** Start Document extract **

Surface Pro 11 and Laptop 7 review: an Apple Silicon moment for Windows

Enlarge / Microsoft’s Surface Pro 11, the first flagship Surface device to ship exclusively with Arm processors.

Andrew Cunningham

Microsoft has been trying to make Windows-on-Arm processors a reality for so long that at one point I assumed it would never happen.

The first attempt was Windows RT, which ran well enough on the puny Arm hardware then available, but came with a confusing new interface and couldn’t run apps designed for regular Intel- and AMD-based Windows PCs. Windows RT failed, in part, because a version of Windows that couldn’t run Windows apps and didn’t use a familiar Windows interface ignored two important reasons why people keep using Windows.

Windows-on-Arm returned in the late 2010s, with improved performance and a translation layer for 32-bit Intel apps. Limited mostly to oddball Surface hardware and a handful of thinly promoted models from the major PC OEMs, this version of Windows quietly percolated for years, slowly and incrementally improving, much like the Qualcomm processors that powered those devices.

** End Document extract **
** Start Provided data **

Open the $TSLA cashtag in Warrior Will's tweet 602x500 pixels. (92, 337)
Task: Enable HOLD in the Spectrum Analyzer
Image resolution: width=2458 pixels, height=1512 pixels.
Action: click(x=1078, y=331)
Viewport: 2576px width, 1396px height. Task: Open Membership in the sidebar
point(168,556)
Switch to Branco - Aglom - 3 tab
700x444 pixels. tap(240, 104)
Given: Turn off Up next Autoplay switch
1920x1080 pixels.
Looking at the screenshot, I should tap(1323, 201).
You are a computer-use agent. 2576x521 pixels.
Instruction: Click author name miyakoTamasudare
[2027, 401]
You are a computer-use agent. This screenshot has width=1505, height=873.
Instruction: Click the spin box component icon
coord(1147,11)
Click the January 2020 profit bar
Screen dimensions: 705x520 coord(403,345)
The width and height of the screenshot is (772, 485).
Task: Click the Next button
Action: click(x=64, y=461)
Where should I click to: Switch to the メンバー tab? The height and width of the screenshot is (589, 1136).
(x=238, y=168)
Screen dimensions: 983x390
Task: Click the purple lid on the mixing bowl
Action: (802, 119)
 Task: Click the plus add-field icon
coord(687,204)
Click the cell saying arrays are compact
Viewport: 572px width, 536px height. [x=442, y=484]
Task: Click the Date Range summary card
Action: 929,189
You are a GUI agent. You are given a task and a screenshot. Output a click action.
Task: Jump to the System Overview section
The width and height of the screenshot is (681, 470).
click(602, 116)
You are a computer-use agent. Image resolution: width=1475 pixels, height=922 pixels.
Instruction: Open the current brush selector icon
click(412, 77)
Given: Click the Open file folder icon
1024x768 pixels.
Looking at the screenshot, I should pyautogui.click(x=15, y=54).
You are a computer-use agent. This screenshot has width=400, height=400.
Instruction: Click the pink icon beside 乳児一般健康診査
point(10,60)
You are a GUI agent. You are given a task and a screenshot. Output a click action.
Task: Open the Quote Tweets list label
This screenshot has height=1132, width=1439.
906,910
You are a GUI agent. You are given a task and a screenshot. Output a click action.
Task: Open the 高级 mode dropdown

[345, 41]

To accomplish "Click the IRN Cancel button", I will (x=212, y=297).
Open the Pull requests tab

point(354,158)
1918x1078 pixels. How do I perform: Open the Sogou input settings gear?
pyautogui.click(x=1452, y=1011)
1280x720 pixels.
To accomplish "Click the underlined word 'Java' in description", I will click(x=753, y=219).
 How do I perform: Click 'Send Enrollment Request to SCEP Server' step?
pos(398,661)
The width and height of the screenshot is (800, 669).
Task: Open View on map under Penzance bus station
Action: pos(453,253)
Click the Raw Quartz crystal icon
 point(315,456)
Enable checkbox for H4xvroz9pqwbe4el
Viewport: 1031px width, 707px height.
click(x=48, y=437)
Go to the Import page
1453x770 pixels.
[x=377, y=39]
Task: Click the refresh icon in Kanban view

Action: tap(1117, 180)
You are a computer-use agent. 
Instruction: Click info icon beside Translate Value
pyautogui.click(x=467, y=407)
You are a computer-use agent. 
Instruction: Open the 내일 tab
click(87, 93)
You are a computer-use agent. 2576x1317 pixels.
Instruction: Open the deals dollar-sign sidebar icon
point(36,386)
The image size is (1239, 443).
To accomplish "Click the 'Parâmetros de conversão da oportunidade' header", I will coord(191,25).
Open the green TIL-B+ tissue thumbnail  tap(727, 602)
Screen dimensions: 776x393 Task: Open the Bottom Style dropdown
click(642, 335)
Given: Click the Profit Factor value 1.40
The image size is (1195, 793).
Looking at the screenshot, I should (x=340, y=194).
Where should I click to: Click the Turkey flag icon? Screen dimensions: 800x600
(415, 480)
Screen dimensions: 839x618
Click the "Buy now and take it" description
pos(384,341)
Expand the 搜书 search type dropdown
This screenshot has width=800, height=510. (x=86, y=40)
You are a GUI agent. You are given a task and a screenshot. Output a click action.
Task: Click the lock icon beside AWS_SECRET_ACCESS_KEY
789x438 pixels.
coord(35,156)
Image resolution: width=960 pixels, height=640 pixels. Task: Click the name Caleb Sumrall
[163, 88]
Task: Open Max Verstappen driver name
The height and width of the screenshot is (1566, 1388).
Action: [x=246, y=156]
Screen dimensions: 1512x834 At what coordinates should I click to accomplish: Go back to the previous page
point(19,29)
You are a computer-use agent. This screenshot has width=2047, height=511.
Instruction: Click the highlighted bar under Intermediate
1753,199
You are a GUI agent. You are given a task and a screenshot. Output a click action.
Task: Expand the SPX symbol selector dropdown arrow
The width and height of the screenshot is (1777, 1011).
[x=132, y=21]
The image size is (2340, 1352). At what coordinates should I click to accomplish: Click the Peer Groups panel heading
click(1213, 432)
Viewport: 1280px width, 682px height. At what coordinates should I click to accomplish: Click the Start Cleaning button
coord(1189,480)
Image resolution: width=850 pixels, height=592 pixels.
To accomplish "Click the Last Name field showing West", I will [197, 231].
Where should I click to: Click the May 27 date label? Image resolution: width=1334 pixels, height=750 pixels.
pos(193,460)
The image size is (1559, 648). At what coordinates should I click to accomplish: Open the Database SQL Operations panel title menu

** End Provided data **

== Aim A ==
Reproduce the Surface Pro 11 review in full, word for word.
== Aim B ==
How many lines of the rows contain the string "computer"? Case counts, and the reply should be the number alone.
The rows are unrelated to the Surface Pro 11 review.

== Written reply A ==
Surface Pro 11 and Laptop 7 review: an Apple Silicon moment for Windows

Enlarge / Microsoft’s Surface Pro 11, the first flagship Surface device to ship exclusively with Arm processors.

Andrew Cunningham

Microsoft has been trying to make Windows-on-Arm processors a reality for so long that at one point I assumed it would never happen.

The first attempt was Windows RT, which ran well enough on the puny Arm hardware then available, but came with a confusing new interface and couldn’t run apps designed for regular Intel- and AMD-based Windows PCs. Windows RT failed, in part, because a version of Windows that couldn’t run Windows apps and didn’t use a familiar Windows interface ignored two important reasons why people keep using Windows.

Windows-on-Arm returned in the late 2010s, with improved performance and a translation layer for 32-bit Intel apps. Limited mostly to oddball Surface hardware and a handful of thinly promoted models from the major PC OEMs, this version of Windows quietly percolated for years, slowly and incrementally improving, much like the Qualcomm processors that powered those devices.

== Written reply B ==
8